Please return every line of the records that contains the word "agent".

▸ PROVIDED RECORDS:
• • • •
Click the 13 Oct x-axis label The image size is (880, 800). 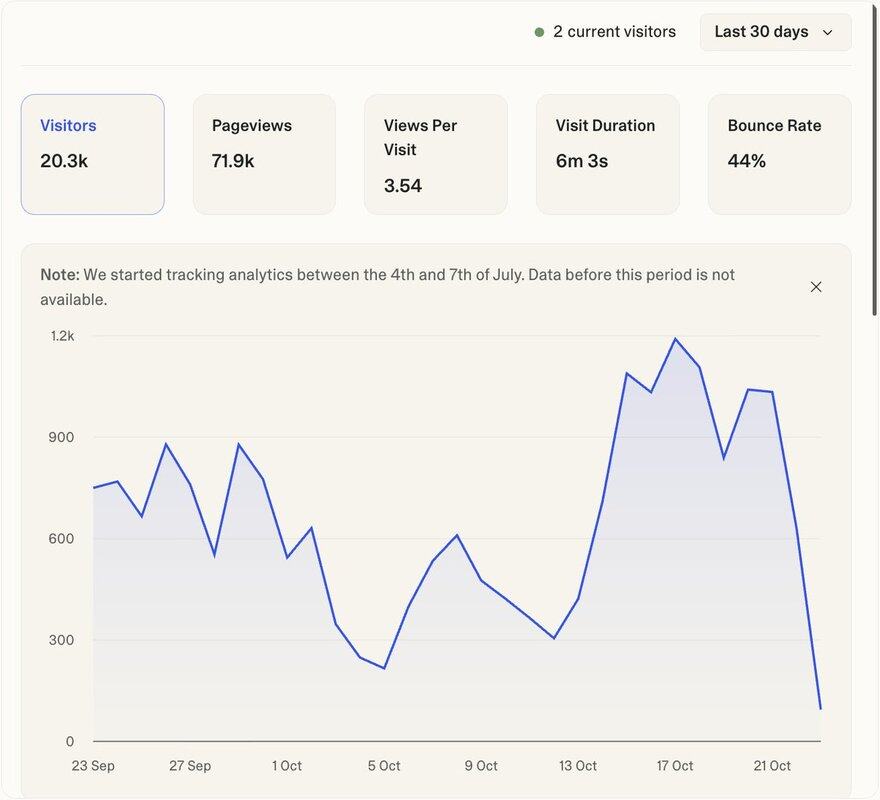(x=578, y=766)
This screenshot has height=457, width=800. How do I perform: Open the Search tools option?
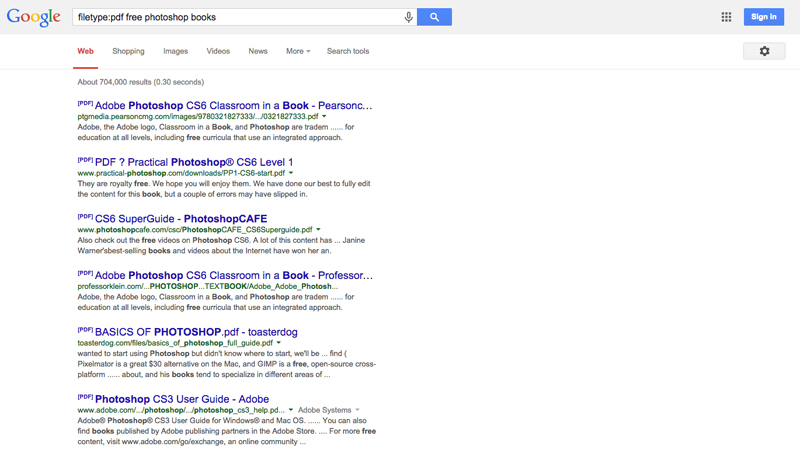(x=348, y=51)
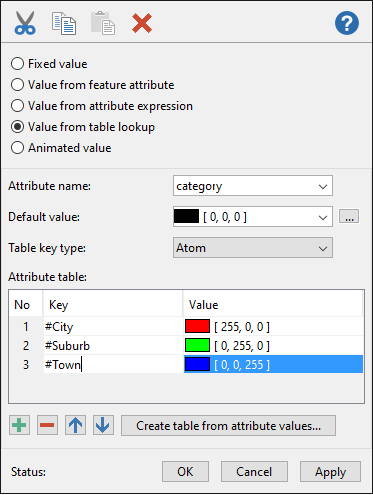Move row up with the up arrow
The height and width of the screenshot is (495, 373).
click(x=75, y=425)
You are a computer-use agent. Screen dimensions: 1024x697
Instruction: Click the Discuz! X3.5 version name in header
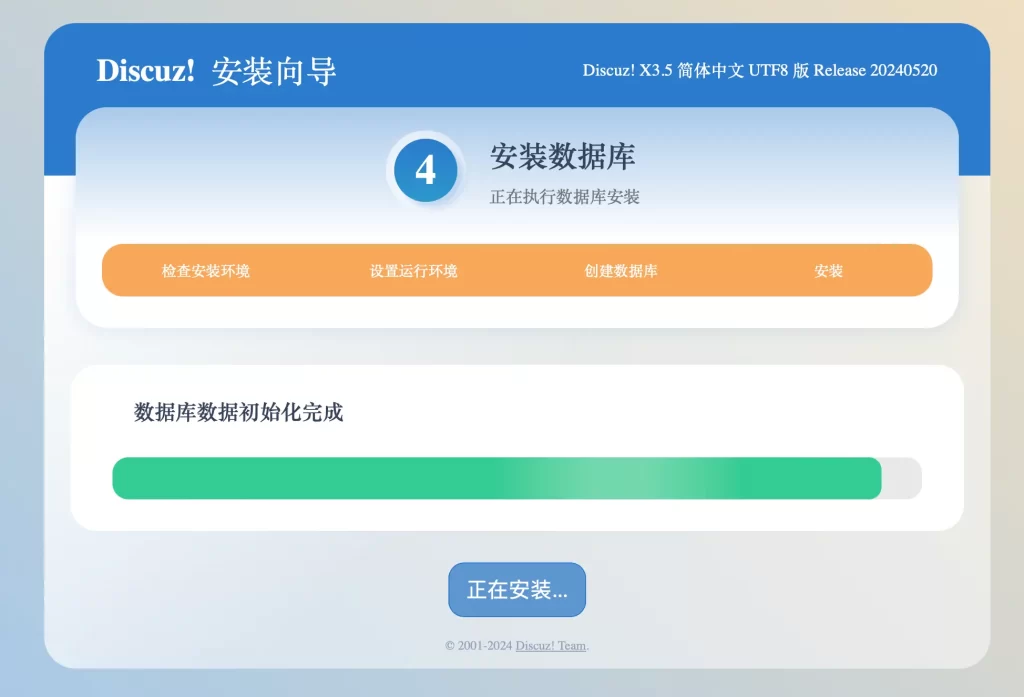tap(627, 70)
• • • •
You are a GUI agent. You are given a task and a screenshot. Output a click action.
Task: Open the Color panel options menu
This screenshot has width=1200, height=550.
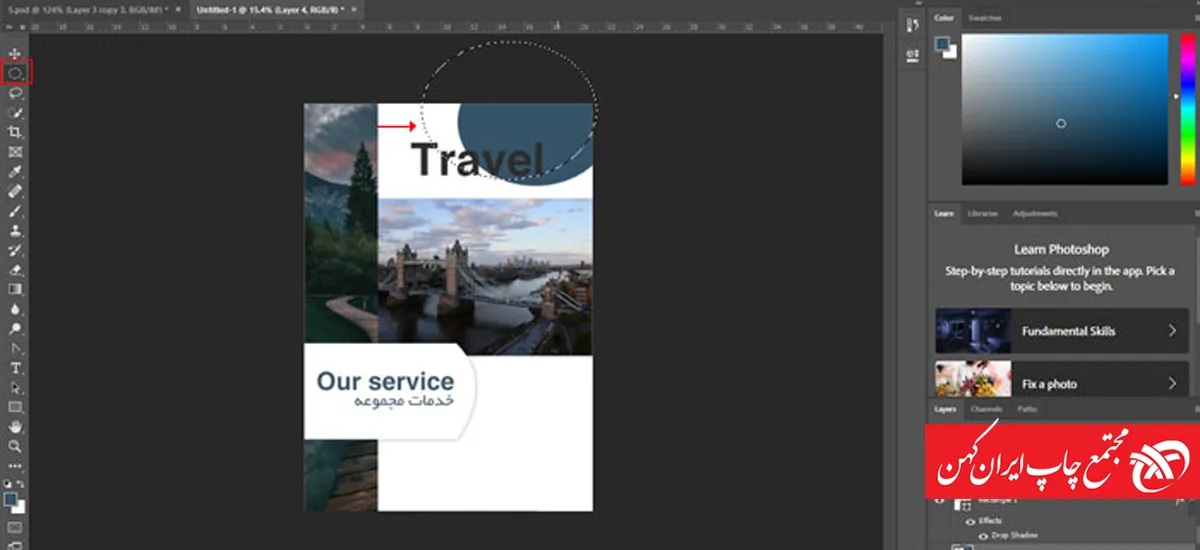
• • • •
▸ SOLUTION BELOW:
You are a computer-use agent. Screen dimensions: 1024x697
You are a GUI agent. You are given a task and a screenshot. Output a click action.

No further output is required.